C-19: Trouble in Paradise

In my previous post I praised all the benefits of the global pandemic and general unrest that have left me safe and cozy in my ivory tower. However, I notice a dark cloud that has infiltrated my keep. Something about the isolation has changed me a little bit, perhaps rewired some brain patterns. I feel a little strange when I go out and see lots of strangers around. Being near them makes me feel a bit uneasy. My mind is sometimes covered in a fog, less common in the days before the outbreak, a gloom even. Sometimes it takes the form of a mental nausea, feeling somewhat sick of thoughts and their churn. This occasionally happened before, but now I think it is more pronounced, more often. Sometimes I am stricken with a loneliness and realize there is no one to reach out to; I've already talked with everyone today or they are perhaps away now.
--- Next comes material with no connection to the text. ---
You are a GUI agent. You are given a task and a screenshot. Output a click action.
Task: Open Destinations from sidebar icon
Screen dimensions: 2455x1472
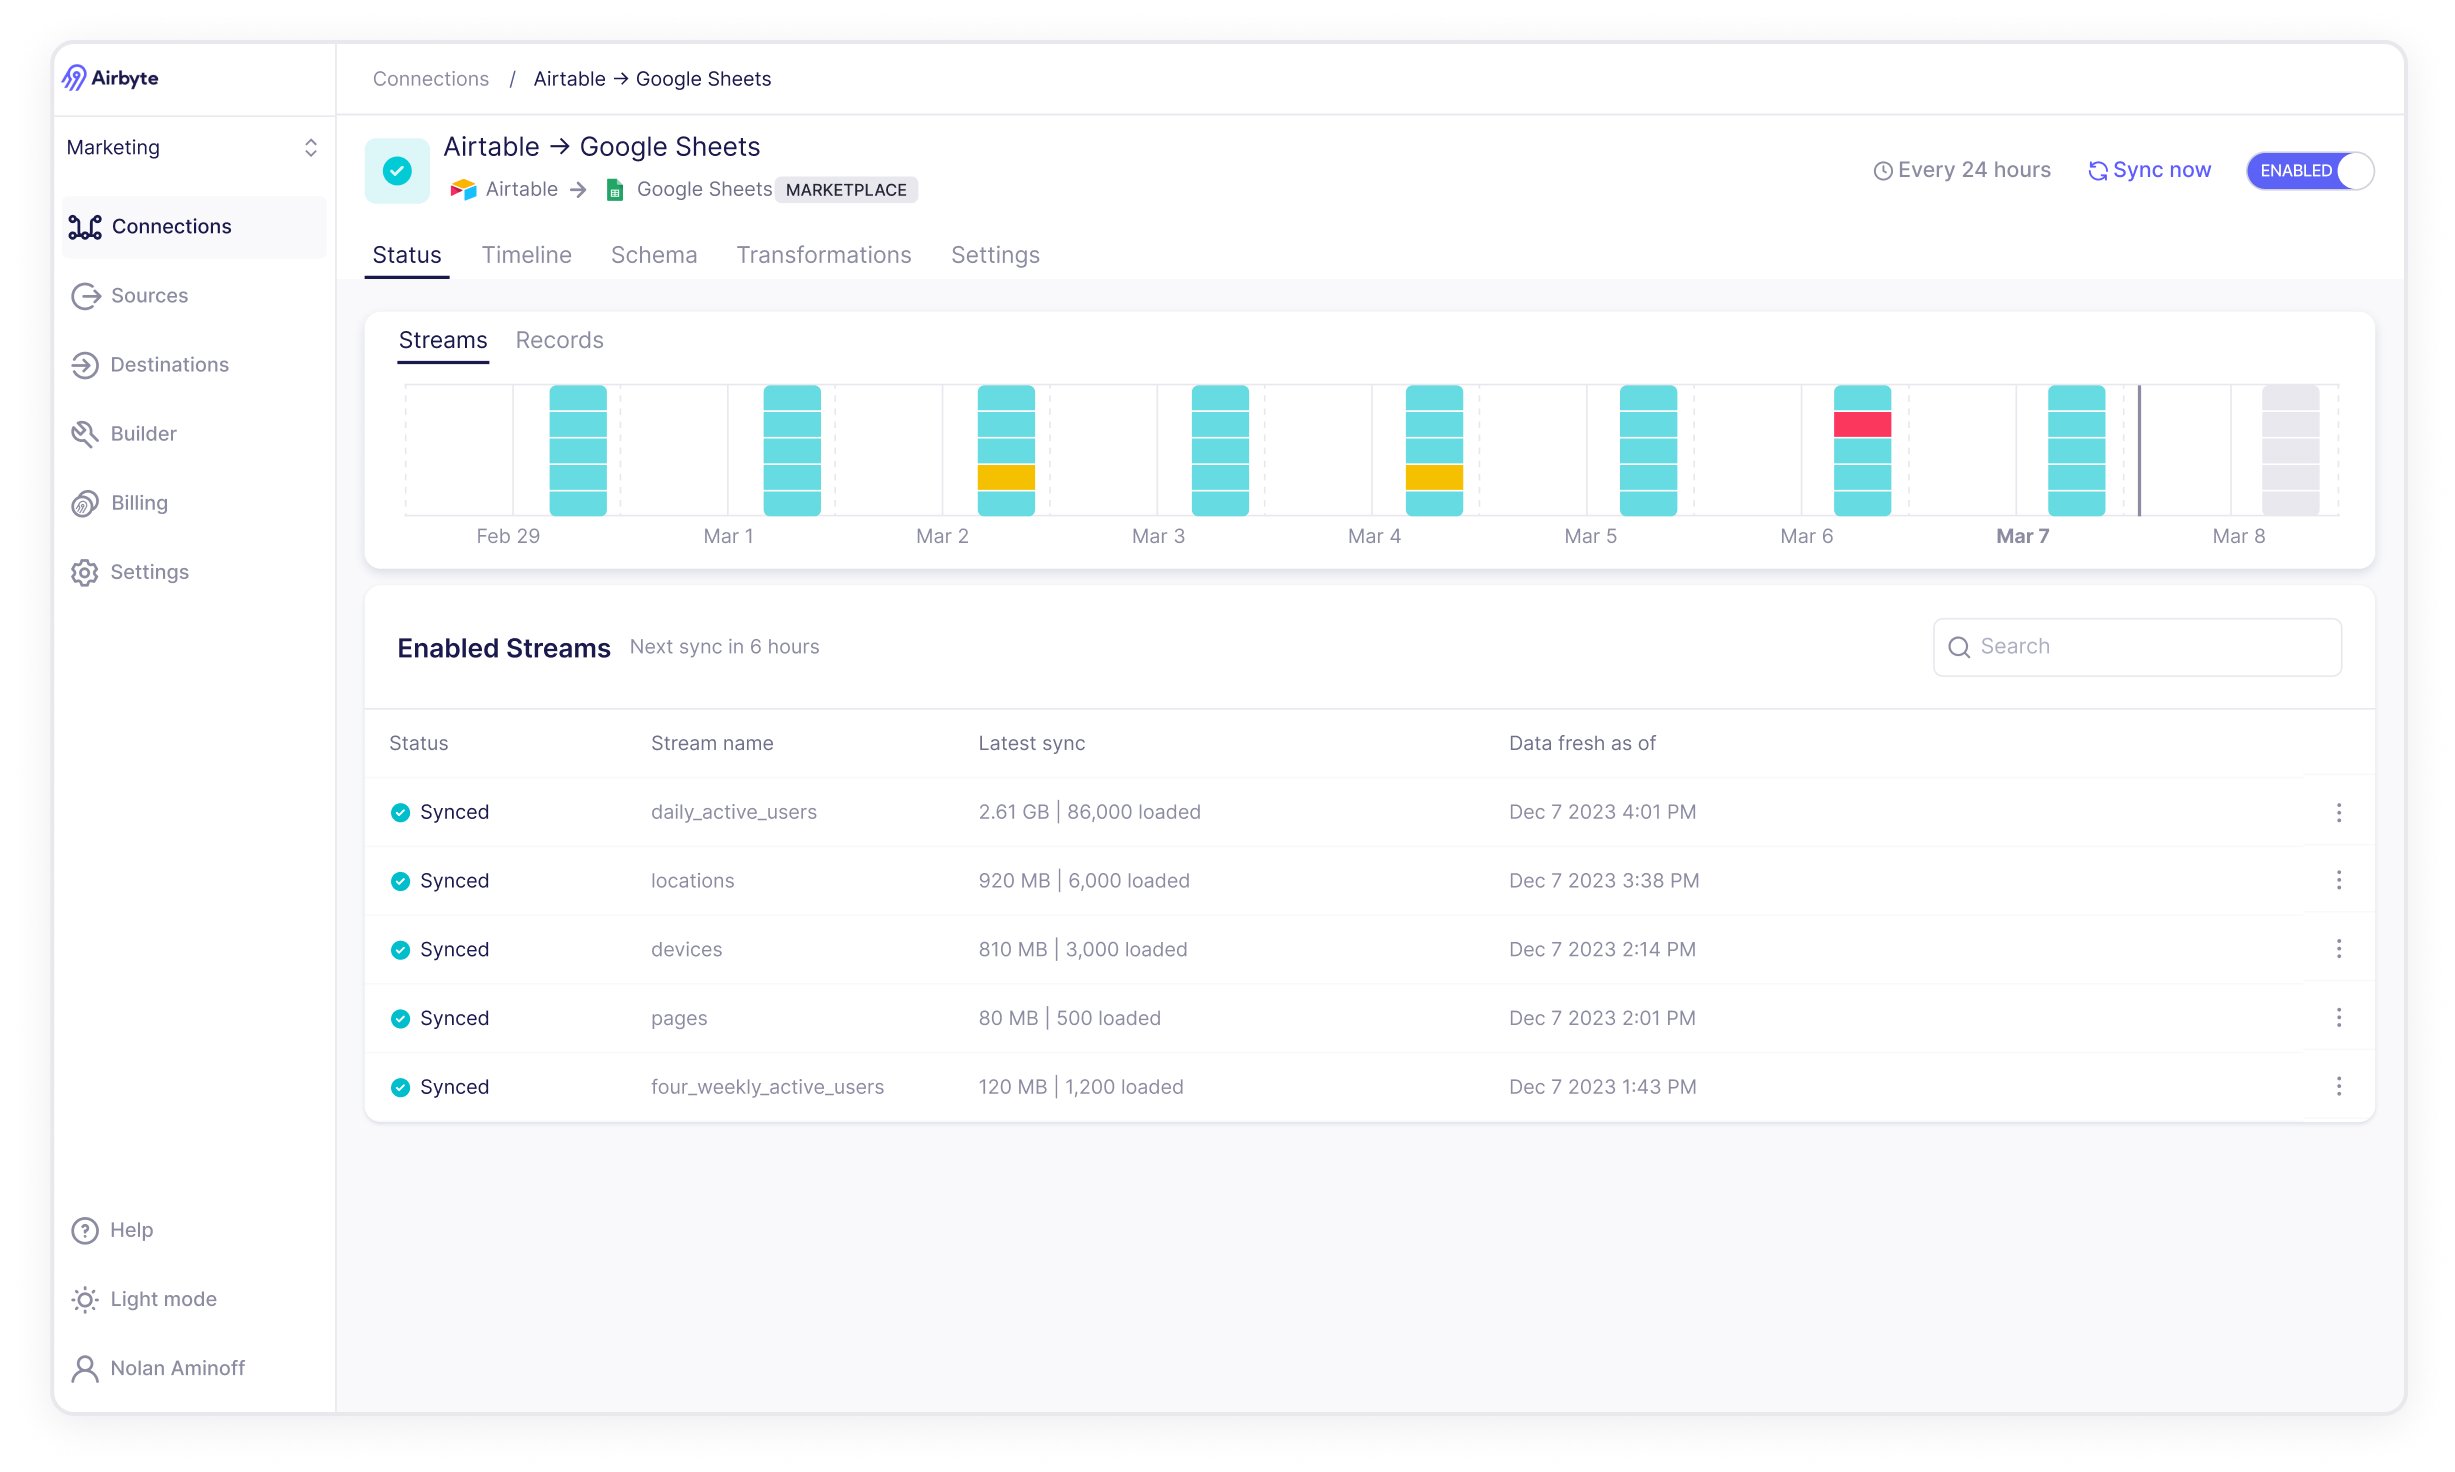point(86,365)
I think that in some ways I don't just want this to last because I enjoy the benefits, but because I fear the return. I think it will be uncomfortable being around people again, having to interact with strangers. I also feel that this entire event has damped many of my ambitions and has further sunk my ill fated search for a significant other; things were not going well before, but now there is nothing at all. My failures feel sort of amplified by all of this. Sometimes I just want to get away, but it seems to be harder now. When things go back to "normal" will these problems go away? (likely not). Perhaps they are just my own problems exposed to myself by having more time to consider them.